--- START ---
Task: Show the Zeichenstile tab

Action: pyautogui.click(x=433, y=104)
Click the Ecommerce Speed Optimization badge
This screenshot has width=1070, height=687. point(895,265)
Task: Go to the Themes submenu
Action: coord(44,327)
--- END ---
- _PROBLEM TO WORK ON_
Send back the whole listing above exactly, please.

- _ANSWER SPACE_
Task: Show the Zeichenstile tab

Action: pyautogui.click(x=433, y=104)
Click the Ecommerce Speed Optimization badge
This screenshot has width=1070, height=687. point(895,265)
Task: Go to the Themes submenu
Action: coord(44,327)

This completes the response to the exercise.